For the discerning tea enthusiast, Stirling recommends…
Canton Tea: The Wolseley Edition
Canton are no stranger to the luxury market, operating as chief supplier to many a high-end hotel and Michelin-starred eaterie, so much so they’ve partnered with Piccadilly’s finest, The Wolseley, to create a bespoke collection of caddies. The exclusively created range offers pyramid teabags inside unique tea caddies, designed with an elegant Chinoiserie motif, evocative of the interior of The Wolseley itself, and a selection of loose teas in Tin Gift Sets. Choose from Assam, Yunnan Green or Jasmine Bud, unwrapping one of these will leaf (geddit?) your recipient in a flutter.
Caddies start at £14.95 for 20 teabags, available from thewolseleyshop.com, the flagship store and selected stockists.
For those that like spirits with a difference, Lydia recommends…
Surely, it’s destiny, not coincidence, that your average bottle of spirits fits so snugly into a Christmas stocking? Not that these bottles are average. Far from it…
Raasay While We Wait
A just-released single malt the colour of sunset. The smokiness might bring autumn bonfires to mind, but the smell of lightly charred clementines? That’s pure Christmas. £53 from Isle of Raasay Distillery. For more information, visit www.raasaydistillery.com.
Edinburgh Gin Rhubarb & Ginger Liqueur
Fresh but gently spicy. Punchy but relatively low ABV. Rhubarb tartness and ginger warmth twine around each other in sticky harmony in your glass, in this dream after-dinner Christmas drink for port-shunners. £18 from Edinburgh Gin. For more information, visit www.edinburghgin.com.
And for the traditionalists for whom the best bits come after the turkey, Jess recommends…
Stuff mince pies and carrots, it’s whisky that Santa gets sooty for. Yes, this pungent elixir is a patient tipple, loyally waiting for the bitterly cold nights to really set in before stealing the show. This year, it’s anCnoc’s Peatheart which our family will be toasting with on Christmas Eve. Matured in American oak casks, a dram of this warming whisky sees delicate hints of sweet apple and pear attempt to tame its intense smokiness. Finally, succumbing to an indulgent chocolatey finish…it’s basically Christmas in a glass.
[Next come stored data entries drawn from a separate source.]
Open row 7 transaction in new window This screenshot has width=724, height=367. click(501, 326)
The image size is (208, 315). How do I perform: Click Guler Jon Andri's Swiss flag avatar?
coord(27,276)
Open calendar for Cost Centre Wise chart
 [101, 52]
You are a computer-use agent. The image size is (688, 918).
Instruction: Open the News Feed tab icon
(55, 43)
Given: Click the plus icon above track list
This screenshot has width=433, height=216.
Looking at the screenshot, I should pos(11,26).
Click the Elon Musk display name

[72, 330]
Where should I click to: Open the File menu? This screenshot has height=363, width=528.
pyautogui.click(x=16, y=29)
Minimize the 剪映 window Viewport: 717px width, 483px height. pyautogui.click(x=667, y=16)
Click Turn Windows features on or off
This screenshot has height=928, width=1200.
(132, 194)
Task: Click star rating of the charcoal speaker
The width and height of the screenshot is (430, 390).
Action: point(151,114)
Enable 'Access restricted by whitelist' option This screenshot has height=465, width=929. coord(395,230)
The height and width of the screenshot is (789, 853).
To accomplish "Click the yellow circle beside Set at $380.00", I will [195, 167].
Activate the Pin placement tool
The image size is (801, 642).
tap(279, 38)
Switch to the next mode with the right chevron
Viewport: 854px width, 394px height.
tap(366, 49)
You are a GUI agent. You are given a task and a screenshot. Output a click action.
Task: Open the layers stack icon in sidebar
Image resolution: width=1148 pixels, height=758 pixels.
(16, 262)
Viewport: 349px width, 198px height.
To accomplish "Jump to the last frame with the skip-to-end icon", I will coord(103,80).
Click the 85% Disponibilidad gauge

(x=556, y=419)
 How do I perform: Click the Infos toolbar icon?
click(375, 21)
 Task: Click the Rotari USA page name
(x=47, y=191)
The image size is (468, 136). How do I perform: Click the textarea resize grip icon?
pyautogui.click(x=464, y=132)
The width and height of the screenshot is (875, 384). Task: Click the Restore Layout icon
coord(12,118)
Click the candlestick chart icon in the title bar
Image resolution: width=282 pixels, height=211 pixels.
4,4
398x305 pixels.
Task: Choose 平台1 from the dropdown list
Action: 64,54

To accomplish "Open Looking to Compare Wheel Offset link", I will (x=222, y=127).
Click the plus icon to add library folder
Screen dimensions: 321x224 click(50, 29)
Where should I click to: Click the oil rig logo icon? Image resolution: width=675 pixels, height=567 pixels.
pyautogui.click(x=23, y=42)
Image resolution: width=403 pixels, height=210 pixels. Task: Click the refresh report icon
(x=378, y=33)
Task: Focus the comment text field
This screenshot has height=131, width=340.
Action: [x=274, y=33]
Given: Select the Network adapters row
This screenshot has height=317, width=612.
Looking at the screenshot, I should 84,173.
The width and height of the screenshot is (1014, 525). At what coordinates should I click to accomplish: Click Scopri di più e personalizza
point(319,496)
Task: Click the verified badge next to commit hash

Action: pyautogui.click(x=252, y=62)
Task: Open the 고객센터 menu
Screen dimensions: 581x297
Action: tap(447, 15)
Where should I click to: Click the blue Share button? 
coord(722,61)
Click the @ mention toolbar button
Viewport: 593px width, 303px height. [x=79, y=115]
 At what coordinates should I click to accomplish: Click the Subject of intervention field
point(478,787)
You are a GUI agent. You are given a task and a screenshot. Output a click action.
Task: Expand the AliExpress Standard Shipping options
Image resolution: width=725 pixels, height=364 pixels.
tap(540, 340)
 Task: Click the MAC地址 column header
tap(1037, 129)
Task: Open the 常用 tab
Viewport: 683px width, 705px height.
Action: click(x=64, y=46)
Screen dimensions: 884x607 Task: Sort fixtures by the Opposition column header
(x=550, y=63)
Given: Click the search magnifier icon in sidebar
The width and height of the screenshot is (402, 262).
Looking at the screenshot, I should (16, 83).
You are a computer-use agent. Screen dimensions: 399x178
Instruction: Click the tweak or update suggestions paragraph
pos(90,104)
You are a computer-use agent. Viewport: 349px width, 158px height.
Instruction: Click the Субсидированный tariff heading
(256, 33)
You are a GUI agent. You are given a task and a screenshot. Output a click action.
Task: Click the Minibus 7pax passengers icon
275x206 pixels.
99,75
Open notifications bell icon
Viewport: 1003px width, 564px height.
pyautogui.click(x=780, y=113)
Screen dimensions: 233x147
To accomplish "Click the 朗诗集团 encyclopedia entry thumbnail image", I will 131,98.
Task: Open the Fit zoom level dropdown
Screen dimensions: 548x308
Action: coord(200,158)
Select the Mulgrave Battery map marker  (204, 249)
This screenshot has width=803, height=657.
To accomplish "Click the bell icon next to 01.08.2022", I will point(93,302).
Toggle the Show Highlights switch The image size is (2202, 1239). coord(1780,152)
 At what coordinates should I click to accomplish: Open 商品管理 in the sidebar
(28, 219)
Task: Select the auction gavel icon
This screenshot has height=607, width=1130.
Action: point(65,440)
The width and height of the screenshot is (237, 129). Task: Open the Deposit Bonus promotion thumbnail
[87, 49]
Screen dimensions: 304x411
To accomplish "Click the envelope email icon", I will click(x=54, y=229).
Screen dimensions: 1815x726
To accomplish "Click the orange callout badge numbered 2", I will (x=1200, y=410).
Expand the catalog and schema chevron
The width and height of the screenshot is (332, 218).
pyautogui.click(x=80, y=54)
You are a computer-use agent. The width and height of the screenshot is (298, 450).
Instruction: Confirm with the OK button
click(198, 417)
anCnoc Peatheart, £52, available from Master of Malt and The Whisky Exchange. For more info, visit www.ancnoc.com.
A subscription with The Cheese Geek
Already dreading a predictable day of bad jokes, dry turkey and twice removed cousin catch ups? Fear not, a change is upon us. Say goodbye to your old school Christmas hamper, and hello to The Cheese Geek. This nifty cheese subscription service is the ultimate Christmas gift for serious cheese connoisseurs. One off boxes are available, but if you really like them, buy them a 12-month subscription to The Elvis, which includes 4-5 hand selected seasonal cheeses, delivered to their door each month, accompanied by tasting notes and score cards. With a no repeat guarantee, this really is the gift that just keeps giving (cheesy, I know).